While many ingredients of Alma Cocina Latina’s cuisine are tropical, Stein sources local ingredients whenever possible and maintains a commitment to the environment and to local organizations supporting like-minded causes. All glass bottles go to GRASS Baltimore, “Glass Recovery and Sustainable Systems,” a zero-waste artist cooperative. Alma Cocina Latina and Foraged, the neighboring hyper-local restaurant, collectively compost. 

Alongside a commitment to sustainability, Stein is focused on being an advocate for migration. 

“We have nine nationalities in Alma. Puerto Rico, Venezuela, Honduras, Nicaragua, Japan, and more,” she says. “Migration is super important, but just to take care of my own people’s [Alma Cocina Latina workers] immigration status is a lot.” Stein coordinates the lawyers, payments, and travel for migrant workers coming into the US to work at Alma Cocina Latina. She and her husband Mark offer the third floor of their home to them. “The ones that were sponsoring, we’re paying for them and they pay us back slowly. We also welcome them in our house so they have a few months where they can save money with their salaries,” she says.
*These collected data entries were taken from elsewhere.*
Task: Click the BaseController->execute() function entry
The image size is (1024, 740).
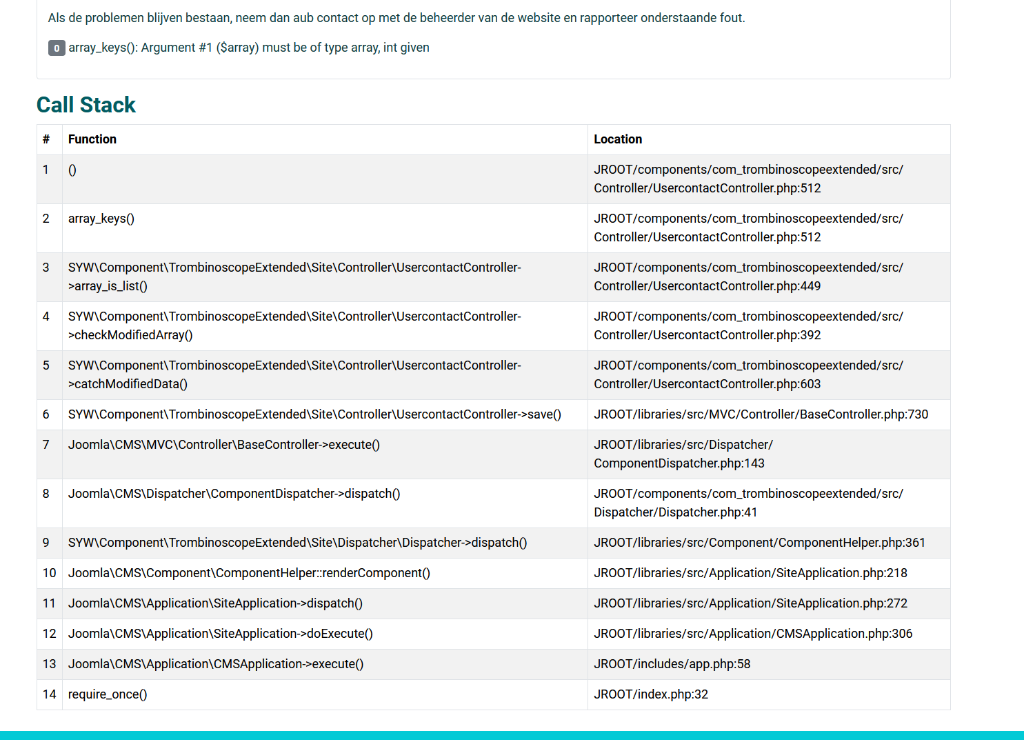Action: (x=224, y=444)
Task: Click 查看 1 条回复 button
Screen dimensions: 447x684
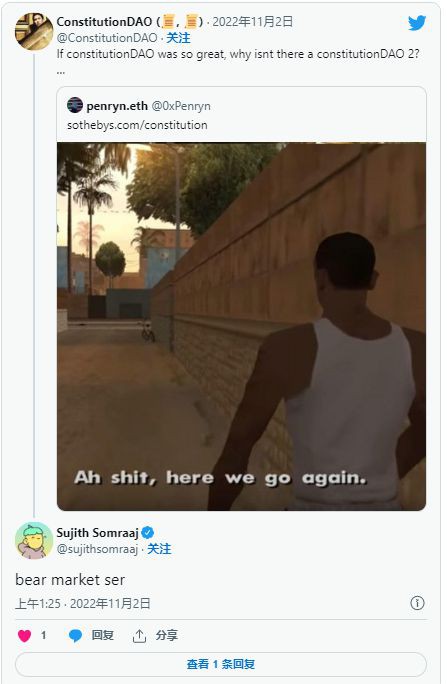Action: pyautogui.click(x=221, y=664)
Venezuelan chef Fernando Bertelsen, who currently lives in Madrid, will migrate to Baltimore on a J-1 visa this fall, ahead of the opening of Candela. The newly envisioned arepa restaurant will be located around the corner from Alma Cocina Latina. Chef Bertelson, who has two months after receiving his visa to arrive in Baltimore, will train under Alma’s chef, Zamudio while Candela wades through the mire of permit delays within the city.

Mark Demshak, Stein’s husband and business partner, shares that they will crowdfund the project on crowdfundbaltimore.coma local platform scheduled to be live by the end of October. “Instead of Honeycomb, which is a more national thing, we’re going to use this one,” he says. Candela Arepa Bar will be the first project on the platform for the city.

Stein takes me on a tour of Alma Cocina Latina, including through the kitchen where Blanca works on unpacking short ribs from their fourteen-hour sous vide bath. She says she will remove the fat, put something heavy on them, and refrigerate for two hours before she portions and weighs them for service. The short rib is served with guava-achiote sauce, green apple salad, citrus vinaigrette, and white bean-potato purée. 

Yani Suarez, line cook on Eduardo Egui's team at Caracas Catering, Caracas.

We walk through the lush canopy of indoor plants scattered throughout the dining rooms. “That one is twenty-eight years old, that one is fifty-four years old, and that one is about thirty-eight.” Stein says pointing at the massive potted trees. “They live here. Can you imagine they live here?” She pets the leaves of one of her large living ornaments. Our conversation drifts from the mirrors and thrifted antique decor to Buddishm, meditation, and living a life with purpose. “How do you create dialog intensely with others to abolish your preconceived judgments?” she ponders aloud.

“I love dialogue,” she says. “It’s easy when you and I have so many things in common. That is not so easy when you’re talking about major issues [such as] racism in this city or when you meet people that are not from your culture. What happens then? How does it end? Are you closer [to] understanding their culture? I think that’s my whole job here at Alma. The dialogue,” she offers resolutely. 

“And I water the plants,” she adds laughing. 

Alma Cocina Latina Restaurant is open seven days a week for dinner and for brunch on Saturday and Sunday. Candela is slated to open this fall. Arepa: Classic & Contemporary Recipes for Venezuela’s Daily Bread is available at bookstores nationwide.